Katherine Heigl says anxiety medication has helped her live her best life, and she's not alone. The "Grey's Anatomy" alum sat down with Yahoo Life in its series "Unapologetically" to reflect on her life in the spotlight, her journey with anxiety, and her life-changing choice to incorporate medication into her life. In the interview, Heigl explained that after the highs of fame wore off, she struggled to cope with the public's scrutiny, an inevitable side effect of fame at her caliber.
"I wasn't grounded or stable in my own self enough to not believe [the public's perspective of me] myself," she told Yahoo. "I spent a lot of time in my early 30's worried that maybe they were right and I was this kind of person. But then defending myself, in my own mind, it's like that horrible neuroses and anxiety."
Heigl said anxiety seeped into so many aspects of her life, which left her feeling isolated and unstable. She credits a big piece of her recovery from this anxiety to getting older. But she also knows that educating herself on how to take better care of her mental health, as well as seeking help from medication, has been pivotal in her healing.

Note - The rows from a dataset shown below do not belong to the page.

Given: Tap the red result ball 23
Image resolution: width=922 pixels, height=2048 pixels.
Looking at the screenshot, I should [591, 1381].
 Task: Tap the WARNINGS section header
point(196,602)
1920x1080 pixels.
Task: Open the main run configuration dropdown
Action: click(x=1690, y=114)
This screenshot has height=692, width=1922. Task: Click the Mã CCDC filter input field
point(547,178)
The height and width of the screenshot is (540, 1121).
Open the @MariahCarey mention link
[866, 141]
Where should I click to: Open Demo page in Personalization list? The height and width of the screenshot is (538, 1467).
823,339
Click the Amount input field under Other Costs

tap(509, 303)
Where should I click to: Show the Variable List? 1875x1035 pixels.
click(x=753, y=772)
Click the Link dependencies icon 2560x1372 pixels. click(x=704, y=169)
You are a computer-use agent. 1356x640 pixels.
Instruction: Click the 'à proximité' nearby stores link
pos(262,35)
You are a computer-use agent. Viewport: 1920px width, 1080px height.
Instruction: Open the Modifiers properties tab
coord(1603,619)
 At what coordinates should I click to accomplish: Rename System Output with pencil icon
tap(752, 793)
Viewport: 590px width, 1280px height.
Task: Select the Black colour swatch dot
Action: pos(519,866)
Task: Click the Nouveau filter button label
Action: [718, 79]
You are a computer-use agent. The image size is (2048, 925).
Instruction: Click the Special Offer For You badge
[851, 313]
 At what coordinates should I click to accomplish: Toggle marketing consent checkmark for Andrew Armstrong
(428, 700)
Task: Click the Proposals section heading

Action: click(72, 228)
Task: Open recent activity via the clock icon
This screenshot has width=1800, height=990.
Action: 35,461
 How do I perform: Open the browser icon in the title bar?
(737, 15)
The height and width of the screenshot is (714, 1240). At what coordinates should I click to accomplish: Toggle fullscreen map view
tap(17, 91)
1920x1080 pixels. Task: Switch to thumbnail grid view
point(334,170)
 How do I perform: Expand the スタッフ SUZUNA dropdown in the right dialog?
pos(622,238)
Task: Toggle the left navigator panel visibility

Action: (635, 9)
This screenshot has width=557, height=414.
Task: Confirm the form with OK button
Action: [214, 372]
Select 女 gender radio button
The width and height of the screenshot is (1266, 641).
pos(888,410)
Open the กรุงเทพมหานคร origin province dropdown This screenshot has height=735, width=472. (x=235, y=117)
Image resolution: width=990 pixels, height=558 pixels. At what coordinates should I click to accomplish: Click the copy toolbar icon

"It would have saved me a lot of beating the sh*t out of myself," she said, reflecting on how her life might have been different if she'd sought help sooner. "It's, in my opinion, the worst thing I've been through as an adult, because I didn't understand it. I thought it was completely on me that it was a moral or character weakness."
That perceived weakness is a common barrier in seeking care among people struggling with anxiety. Fortunately, people like Heigl are helping fight the stigma of mental illness and psychiatric medication by sharing their own stories. "It essentially saved my life," the actor said, referring to antianxiety medication.
After seeking help, Heigl reported a new lease on life, offering hope to anyone facing mental health issues. "I wouldn't be who I am right now with the life I have right now if I hadn't gone through a lot of that: the career stuff, the mental health stuff, the loneliness and isolation," she said. "I wouldn't have figured out how to take care of myself and I can now."
If you or someone you know is struggling with anxiety, the National Alliance on Mental Illness has resources available, including a helpline at 1-800-950-NAMI (6424). You can also dial 988, the nation's new mental health crisis hotline.